INTERESTED PARTIES IN AN ISMS
Standard Definition of Interested Parties
The management framework for most ISO management system standards is now identical. All of them define an interested party (or stakeholder) as a person or organization that can affect, be affected by, or perceive itself to be affected by a decision or activity of the organization operating the management system.
The most interesting part of the standard wording is “perceive itself to be affected”. These entities can be internal or external parties, who are not directly affected by the operation of the organization but still worth considering since – being part of the context in which the organization is operating –they may have the power to influence the organization. Media can be a good example of this group, because they are able to influence real stakeholders, so communication with them is important.
Interested Parties in an ISMS
Let’s reduce the scope of our discussion to information security management systems, ISMS’s. Managers (at all levels) and/or the ISMS documentation are the effective sources of information on who the stakeholders of an ISMS are. If a manager is keeping contact with an entity (giving or receiving information) on the topic of information security or an organizational role is mentioned in the ISMS documentation, they are definitely interested parties.

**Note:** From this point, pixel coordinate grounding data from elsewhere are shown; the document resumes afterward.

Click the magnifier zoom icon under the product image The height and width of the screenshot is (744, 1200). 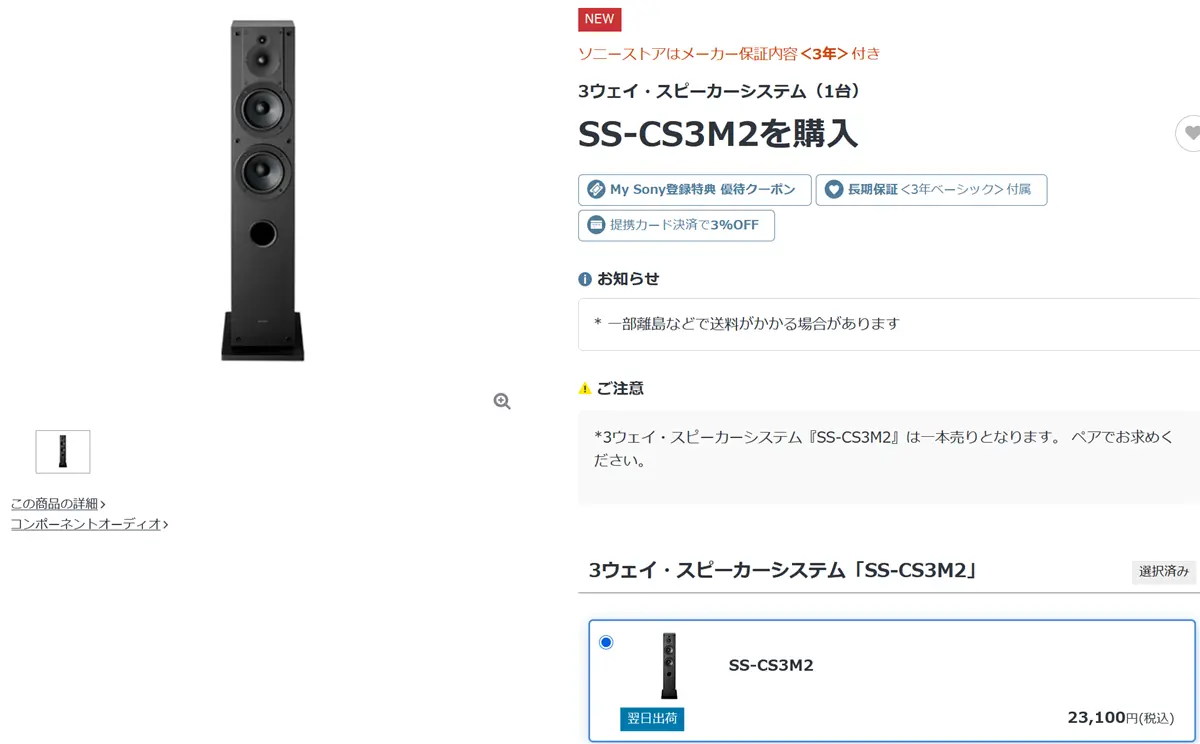click(502, 401)
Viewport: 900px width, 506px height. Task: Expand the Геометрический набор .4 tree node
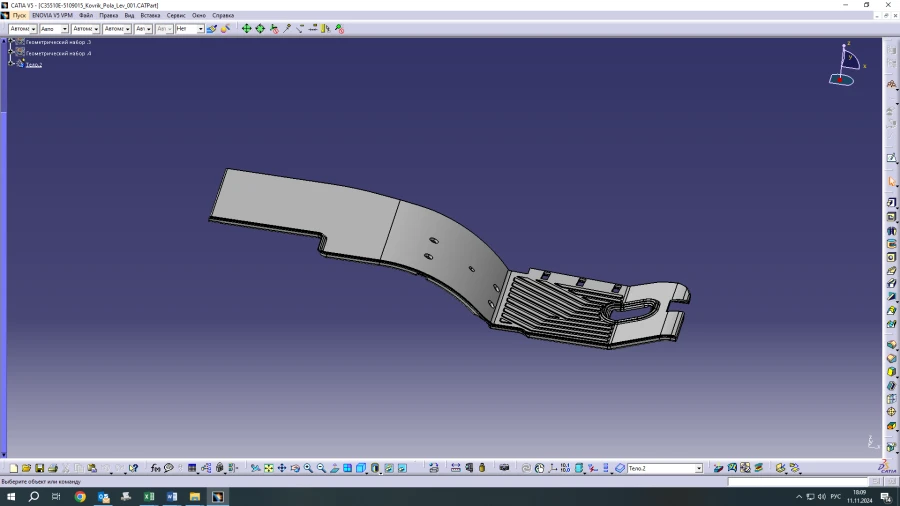(x=11, y=53)
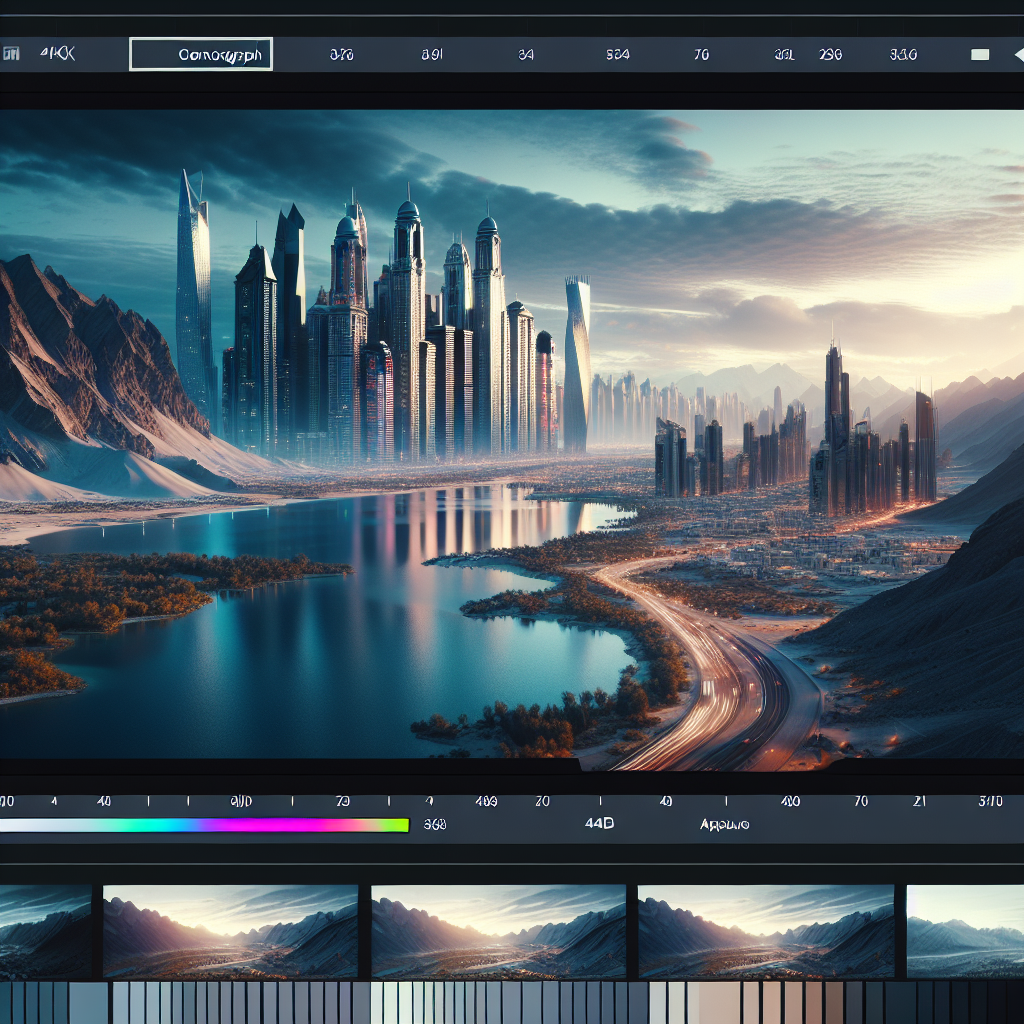Click the 21 marker on the timeline ruler

tap(919, 801)
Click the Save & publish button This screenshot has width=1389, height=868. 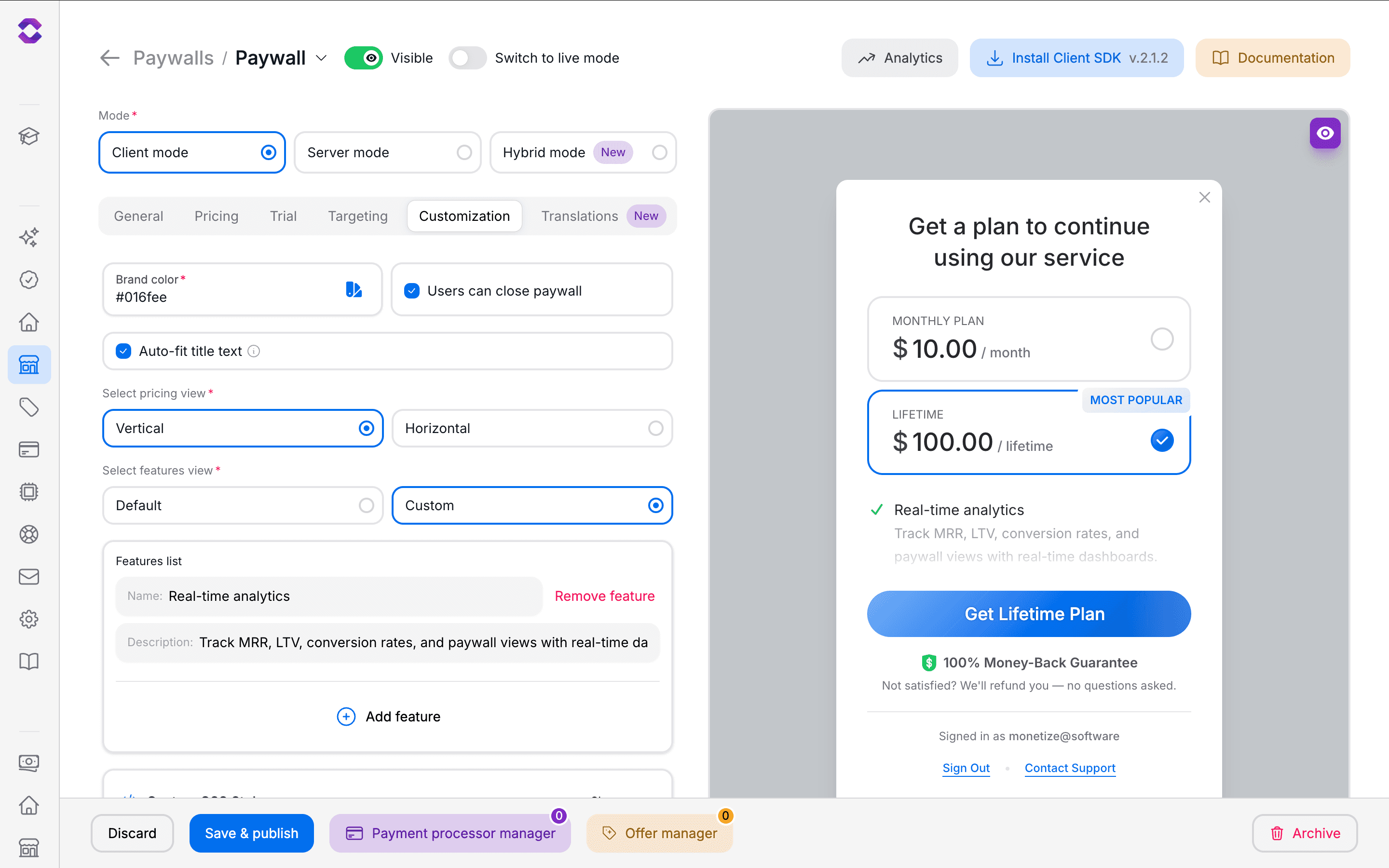click(251, 833)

Dividing stakeholders into internal (within the scope of the ISMS, like management, IT manager, CISO) and external (entities out of scope, like customers, authorities, society, workforce outside the ISMS scope) groups) simplifies the identification of the parties.
The Needs of Interested Parties
Requirements for controls applied by the organization for operation, products, or services may come from relevant interested parties. There can be many stakeholders with plenty of requirements. Take a practical approach when compiling these needs; the goal is not to have a comprehensive list but to list the most relevant ones. Interested parties may be grouped according to their importance. There are always stakeholders whose requirements must be observed and others whose needs should be taken into account.
Even the scope definition of the ISMS is influenced by interested parties. The mere existence of an ISMS preserves confidentiality, integrity, and availability of information and gives confidence to stakeholders that risks are adequately managed.
Expectations of interested parties are rarely independent: actions to address the needs and expectations of one interested party may benefit or be contrary to another one’s interest. It is not easy or sometimes not even possible to fully observe all relevant interests. This is where classification of interests and weighted compliance efforts come in handy, also considering that there is a price tag attached to every compliance effort.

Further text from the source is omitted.